Monitor Query Key Dedupe¶
Motivation¶
The dashboard HTTP inspector showed several monitor endpoints taking around 1-3 seconds, especially ARM/Kubernetes-backed endpoints. Auth-layer caching was already implemented and validated, so the next low-risk performance issue was duplicate React Query cache keys for the same AKS/ACR resources.
User-facing change¶
Dashboard readiness checks, cluster readiness gates, and submit-page cluster selection now share the same React Query cache entries as the main dashboard cards. This reduces duplicate /api/monitor/aks and /api/monitor/acr HTTP requests during initial dashboard load and navigation.

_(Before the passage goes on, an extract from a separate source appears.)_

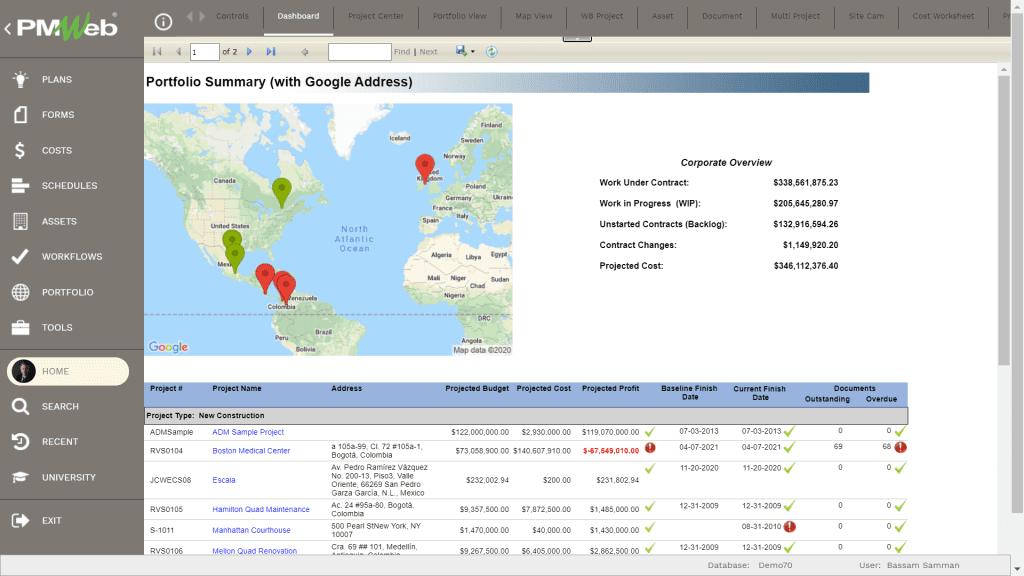Click the page number input field

coord(202,51)
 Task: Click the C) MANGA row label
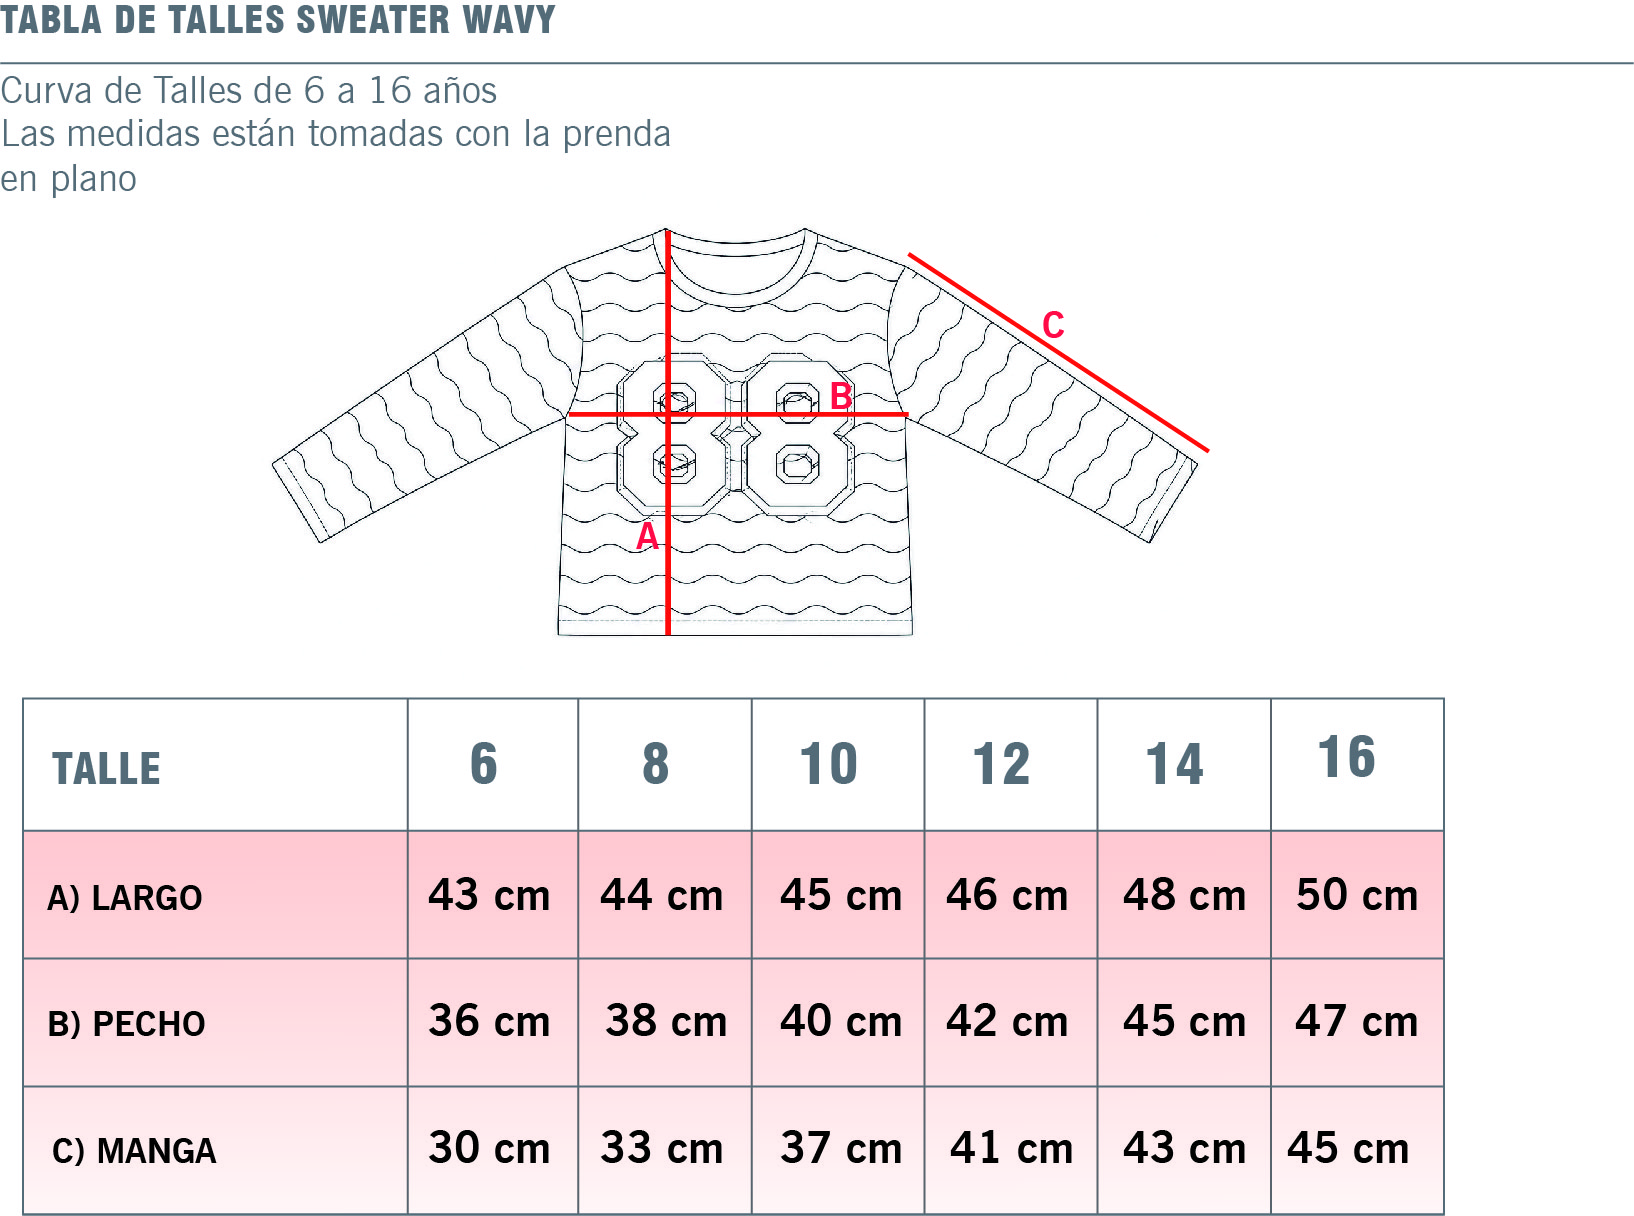click(x=134, y=1151)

Kubernetes-backed monitor endpoints also reuse short-lived AKS kube credential material in process, so they no longer pay the ARM list_cluster_*_credentials cost on every poll. The BLAST Jobs list now gathers split child rows with one owner-scoped Table query instead of one query per parent job.
API/IaC diff summary¶
- No API contract changes.
- No IaC changes.
- Frontend-only query-key alignment:
- AKS queries use
['aks', subscriptionId, resourceGroup]. - ACR readiness checks use
['acr', subscriptionId, resourceGroup, registryName]. - Backend performance improvements:
- Cache parsed AKS kube credential material for 5 minutes in
api.services.k8s_monitoringwhile still making fresh Kubernetes API reads per request. - Add
JobStateRepository.list_children_for_owner()and use it in/api/blast/jobsto remove split-child N+1 Table queries.
Validation evidence¶
uv run pytest -q api/tests/test_auth_caching.py-> 9 passed.- Local API log aggregate before the frontend dedupe showed
/api/monitor/aksp50 around 939 ms and/api/monitor/acrp50 around 2627 ms, confirming the slow paths are downstream monitor calls rather than cached auth. - Cached auth hot-path microbenchmark: 100,000
_validate_token()cache hits completed in 0.091639 s, about 0.000916 ms per call. - Direct profiling found
aks.list_by_resource_groupat 2257 ms,_get_k8s_sessionat 1114 ms, and the actual KubernetesGET /api/v1/nodesat 103 ms. This isolates K8s monitor slowness to repeated ARM credential discovery rather than Kubernetes itself. - Direct Jobs profiling found
repo.list_for_owner(limit=50)at 2050 ms and four sequential split-child lookups totalling 3482 ms before the batch lookup change.